Thinking of the Belarusian protests as a “new 1989” implies a particular reading of these events as a moment of “synchronization” of the country's development with the post-1989 transformation. It suggests that the processes and ideas that were at the core of “post-communism in the making” in eastern Europe will reverberate in Belarus with the fall of the Lukashenka regime. There is no doubt that the emancipatory appeal of the Belarusian protest is similar to the one that sustained the 1989 revolutions. But will building democracy—the major aspiration of the Belarusian demonstrators—follow the scripts of liberalization and westernization in evidence in other central and east European countries?Footnote 4 Will self-determination in post-Lukashenka Belarus follow the pattern evident in other east European states, with their focus on ethnocentric national identities and the memory of victims of communism?Footnote 5 These questions will remain unanswered until regime change actually takes place, when the new elites that will come to power after Lukashenka start to make their strategic choices. Existing records of protest mobilization and marches, however, provide important insights into the structural changes that have occurred during the protest in the system of historical and cultural references that have shaped the foundation of Belarusian collective memory and identity discourses since 1994.

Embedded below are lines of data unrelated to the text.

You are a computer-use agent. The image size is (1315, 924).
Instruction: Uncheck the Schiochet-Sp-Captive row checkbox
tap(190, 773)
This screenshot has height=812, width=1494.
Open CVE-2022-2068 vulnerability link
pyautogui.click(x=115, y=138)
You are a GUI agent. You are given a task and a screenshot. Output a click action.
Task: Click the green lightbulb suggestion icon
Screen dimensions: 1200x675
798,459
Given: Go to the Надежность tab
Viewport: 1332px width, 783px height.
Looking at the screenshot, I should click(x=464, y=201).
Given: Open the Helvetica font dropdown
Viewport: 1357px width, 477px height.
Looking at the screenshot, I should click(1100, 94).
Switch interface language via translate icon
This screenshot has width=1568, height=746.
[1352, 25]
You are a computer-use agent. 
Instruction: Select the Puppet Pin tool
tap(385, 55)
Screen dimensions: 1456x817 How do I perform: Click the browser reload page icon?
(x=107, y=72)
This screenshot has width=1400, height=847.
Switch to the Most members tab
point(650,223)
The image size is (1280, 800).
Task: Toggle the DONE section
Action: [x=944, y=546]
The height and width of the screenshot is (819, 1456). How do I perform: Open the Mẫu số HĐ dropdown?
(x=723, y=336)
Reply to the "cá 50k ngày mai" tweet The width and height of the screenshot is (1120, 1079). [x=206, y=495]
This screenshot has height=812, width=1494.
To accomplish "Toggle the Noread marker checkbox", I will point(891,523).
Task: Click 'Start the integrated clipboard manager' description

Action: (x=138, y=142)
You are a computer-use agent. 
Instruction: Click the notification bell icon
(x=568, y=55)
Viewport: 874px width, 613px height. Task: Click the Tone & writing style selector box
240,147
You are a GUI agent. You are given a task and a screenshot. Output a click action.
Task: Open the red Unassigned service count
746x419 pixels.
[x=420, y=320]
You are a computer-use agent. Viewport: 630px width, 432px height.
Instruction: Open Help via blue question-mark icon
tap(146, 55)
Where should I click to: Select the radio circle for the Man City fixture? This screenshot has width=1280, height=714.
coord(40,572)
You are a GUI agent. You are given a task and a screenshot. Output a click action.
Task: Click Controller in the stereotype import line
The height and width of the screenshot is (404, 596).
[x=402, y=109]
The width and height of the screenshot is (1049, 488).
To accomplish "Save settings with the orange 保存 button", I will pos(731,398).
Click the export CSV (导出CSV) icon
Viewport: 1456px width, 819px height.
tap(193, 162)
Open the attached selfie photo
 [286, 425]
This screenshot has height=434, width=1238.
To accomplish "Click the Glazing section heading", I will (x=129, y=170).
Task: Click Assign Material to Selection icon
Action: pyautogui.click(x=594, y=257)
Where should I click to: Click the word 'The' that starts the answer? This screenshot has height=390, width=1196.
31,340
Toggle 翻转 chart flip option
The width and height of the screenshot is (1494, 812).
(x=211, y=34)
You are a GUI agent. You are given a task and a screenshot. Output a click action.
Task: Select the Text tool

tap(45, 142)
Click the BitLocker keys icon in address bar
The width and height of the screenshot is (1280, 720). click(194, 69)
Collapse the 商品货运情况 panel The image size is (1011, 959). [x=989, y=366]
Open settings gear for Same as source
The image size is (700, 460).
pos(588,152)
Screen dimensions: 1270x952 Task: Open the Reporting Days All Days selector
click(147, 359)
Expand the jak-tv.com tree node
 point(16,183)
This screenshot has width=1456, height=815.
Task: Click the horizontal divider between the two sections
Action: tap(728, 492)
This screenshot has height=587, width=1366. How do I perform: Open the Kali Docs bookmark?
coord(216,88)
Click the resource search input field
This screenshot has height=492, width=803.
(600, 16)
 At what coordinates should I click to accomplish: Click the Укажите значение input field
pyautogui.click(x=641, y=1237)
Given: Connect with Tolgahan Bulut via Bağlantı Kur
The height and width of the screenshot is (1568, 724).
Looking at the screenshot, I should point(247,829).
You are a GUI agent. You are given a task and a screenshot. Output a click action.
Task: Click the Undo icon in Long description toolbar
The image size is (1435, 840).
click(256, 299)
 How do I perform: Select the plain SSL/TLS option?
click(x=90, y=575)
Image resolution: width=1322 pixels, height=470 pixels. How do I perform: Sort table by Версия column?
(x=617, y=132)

Ever since Belarus gained its independence, the discursive terrain of Belarusian identity politics has featured the parallel coexistence of two different projects. The official ideology centered on the affirmation of the achievements of the Soviet epoch. The experience of building a socialist state, defending the country against Nazi Germany, and starting a new life in the postwar decades have been incorporated into the story of how Belarusians became a nation.Footnote 6 The history of the Great Patriotic War has been retold in terms of Belarusian national heroism.Footnote 7 The oppositional discourses of Belarusian identity endorsed by multiple political and cultural actors since the late 1980s had promoted a vision of Belarusian identity that combined conservative ethnonationalism and anticommunism with democratic aspirations. Echoing the dominant trope of east European postcommunism, this discourse presented the Soviet history of Belarusians as a story of national suffering. One of the distinctive features of the 2020 election campaign, however, became the absence of these “old” oppositional players and their political agendas. The Belarusian protest mobilization that rapidly formed over the summer did not have its origins in the pre-2020 oppositional ideology. The protests emerged instead in the guise of a new, multi-dimensional space where the ideas previously involved in the symbolic struggles among the official and oppositional elites in the various movements and institutions have now been reappropriated and vested with new meanings by numerous distinct and intersecting groups joining the protests. As this article demonstrates, these “eventful protests” have had important transformative effects by producing abrupt and momentous changes in the socio-cultural imaginary of Belarusian identity.Footnote 8

Global and Local Repertoires of Contention

Protest marches, when analyzed as a form of collective action, have always been characterized by a complex dynamics. The ultimate aim of protests is not only to influence the decision-makers, but also to influence public opinion—supporters, opponents, and bystanders—by communicating to the wider society a message about the protesters’ identity, their values, and the ideas for which they stand. Protest marches—as opposed to rallies and demonstrations assembled in one place—offer a number of important advantages, which have proved crucial in Belarus, where the wide-scale mobilization has not been organized by any political party or social movement. During the marches, the protesters could show themselves to a much larger number of people and attract more sympathizers along the way; marches allow people walking together to get to know each other, to grow together as a protest community, and to demonstrate the resolution of participants.Footnote 9

During the Belarusian protests, the marches also became an important venue where the protesters could respond to the false allegations deployed by Lukashenka in order to justify his refusal to enter into a dialog. As a result, the expressive symbolism of the marches came to play a crucial role in reasserting the attributes of worthiness, unity, number, and commitment.Footnote 10 Furthermore, the Belarusian protests provide an example of a creative adaptation of a variety of globalized patterns and forms of action by employing local, familiar idioms, symbols, and images. Singing “Mighty God” and “Pahonia” on the platforms of Minsk metro stations and in shopping centers emerges as a Belarusian echo of the singing of “Glory to Hong Kong” at Hong Kong shopping malls and airport terminals. The widespread use of umbrellas in white-and-red colors may well carry an implicit reference to the umbrella movement, whereby an everyday object came to be imbued with a new, symbolic meaning, being an implement that unarmed protesters can use to protect themselves from pepper spray attacks.Footnote 11 In Belarus, alongside the political symbolism, the umbrellas also serve to shield demonstrators from the dye used in water cannon that allow the riot police to identify protesters and to arrest them after the protest ends.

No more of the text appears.